=== PROBLEM ===
Pull every line containing the word "This" from the records.

=== DATASET CONTENT ===
- - - -
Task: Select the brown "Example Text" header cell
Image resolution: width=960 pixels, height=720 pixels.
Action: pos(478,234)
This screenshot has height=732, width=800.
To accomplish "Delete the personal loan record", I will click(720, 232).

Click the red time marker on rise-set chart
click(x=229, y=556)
- - - -
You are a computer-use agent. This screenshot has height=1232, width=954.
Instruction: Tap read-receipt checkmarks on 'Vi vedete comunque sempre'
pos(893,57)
- - - -
=== ANSWER SECTION ===
This screenshot has height=732, width=800.
You are a computer-use agent. This screenshot has height=1232, width=954.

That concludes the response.